=== Work required ===
From the line containing "Image resolution: width=619" down to the line containing "Instruction: Toggle Confirm" in the records below, reproduce every line exactly, ends included, and omit all others.

=== Records shown ===
--------------------

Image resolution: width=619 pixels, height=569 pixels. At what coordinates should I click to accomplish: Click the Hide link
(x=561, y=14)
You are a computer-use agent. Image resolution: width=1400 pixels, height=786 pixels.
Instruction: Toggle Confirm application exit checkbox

--------------------

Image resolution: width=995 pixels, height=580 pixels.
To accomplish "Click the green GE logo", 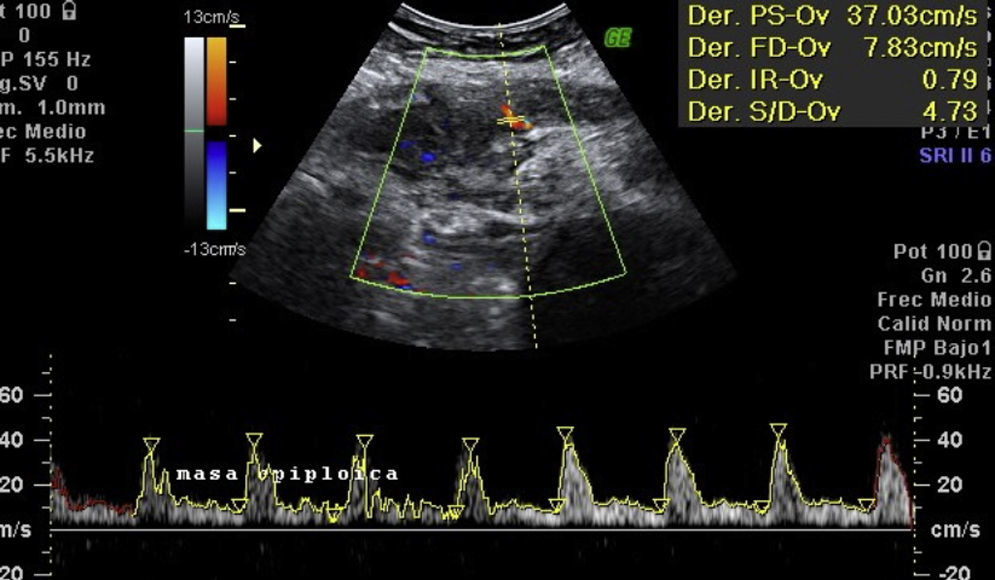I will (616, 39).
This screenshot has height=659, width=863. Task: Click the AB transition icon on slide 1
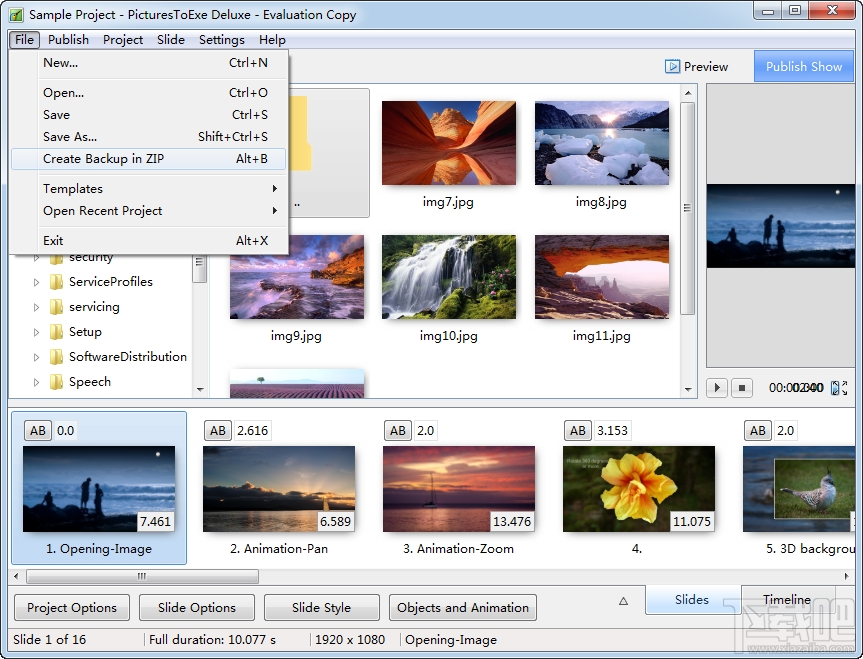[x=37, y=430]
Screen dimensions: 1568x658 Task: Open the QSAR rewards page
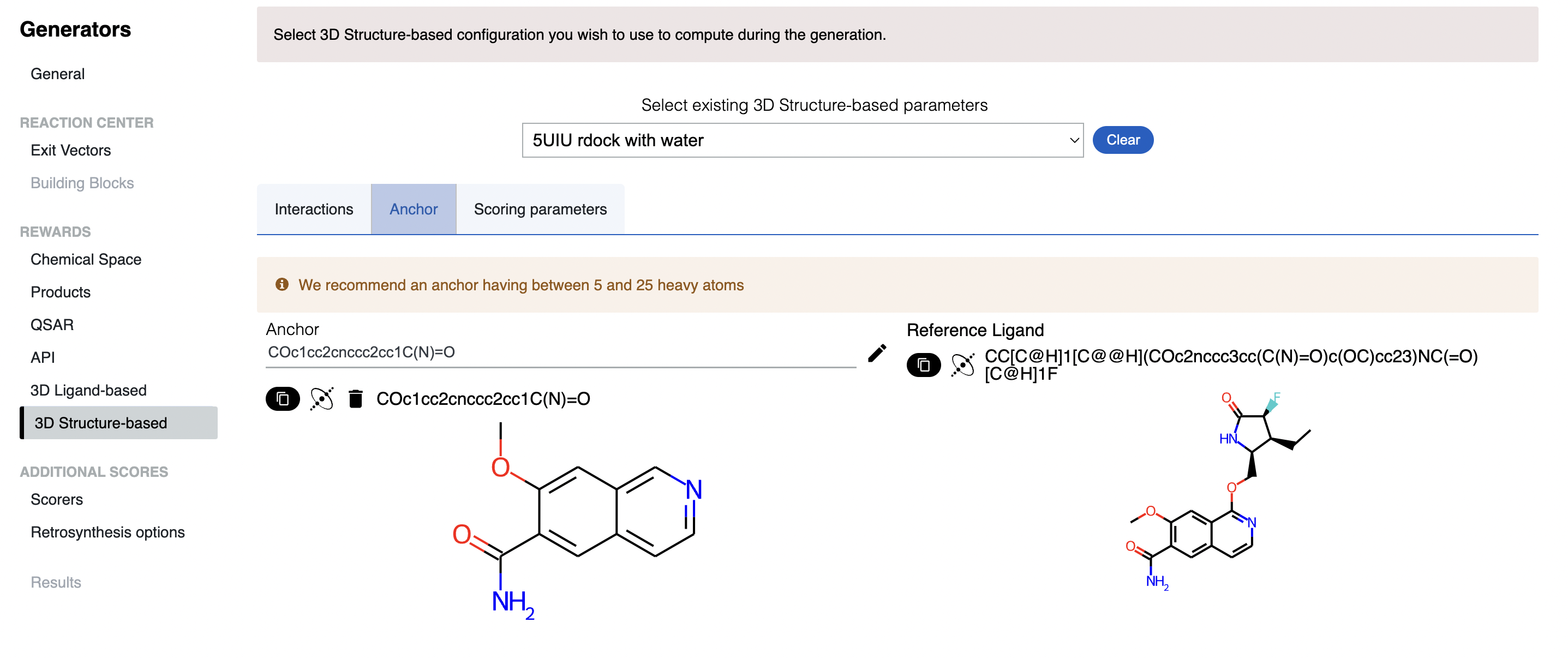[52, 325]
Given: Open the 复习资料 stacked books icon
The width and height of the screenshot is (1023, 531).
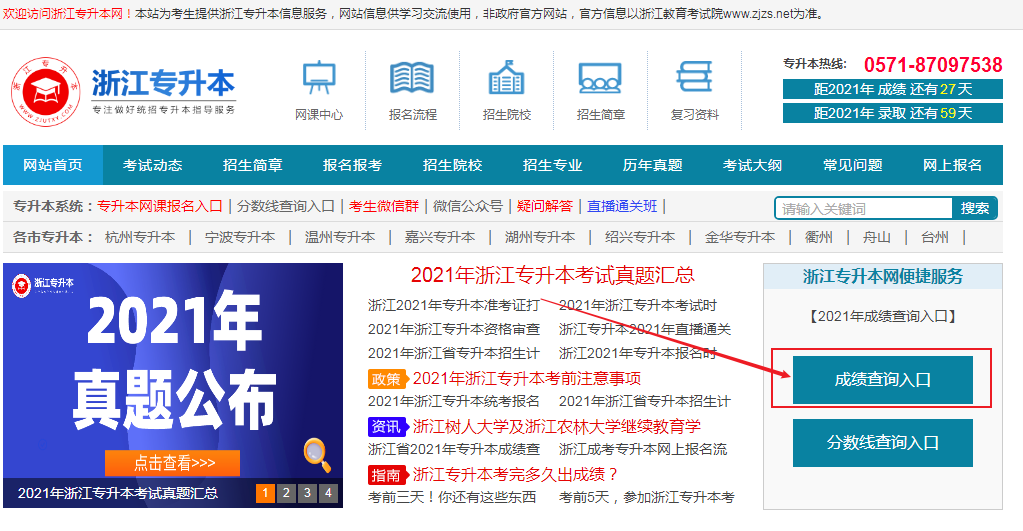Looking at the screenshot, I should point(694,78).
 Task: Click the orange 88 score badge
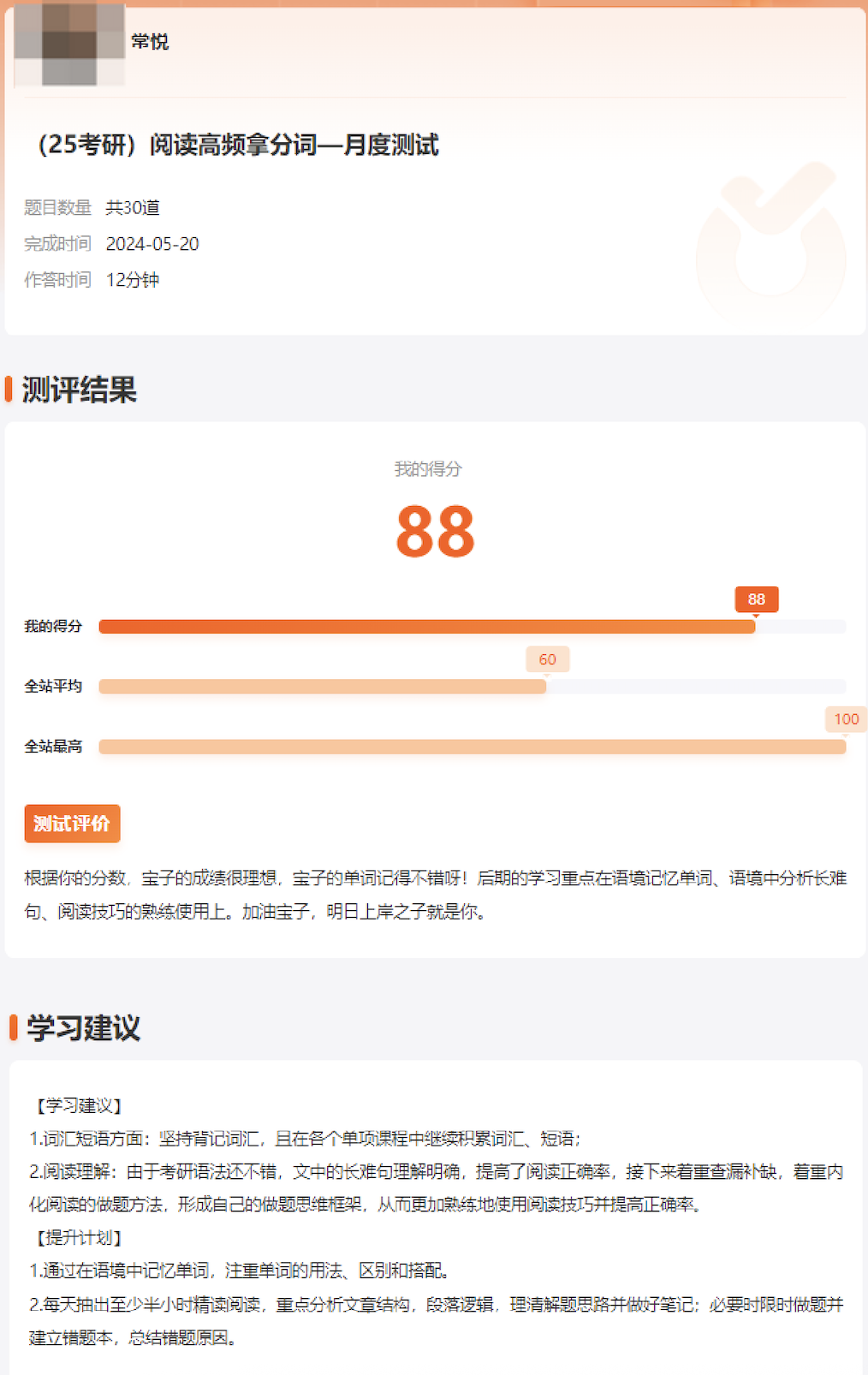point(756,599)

--------------------

=== Task answer ===
Image resolution: width=619 pixels, height=569 pixels. At what coordinates should I click to accomplish: Click the Hide link
(x=561, y=14)
You are a computer-use agent. Image resolution: width=1400 pixels, height=786 pixels.
Instruction: Toggle Confirm application exit checkbox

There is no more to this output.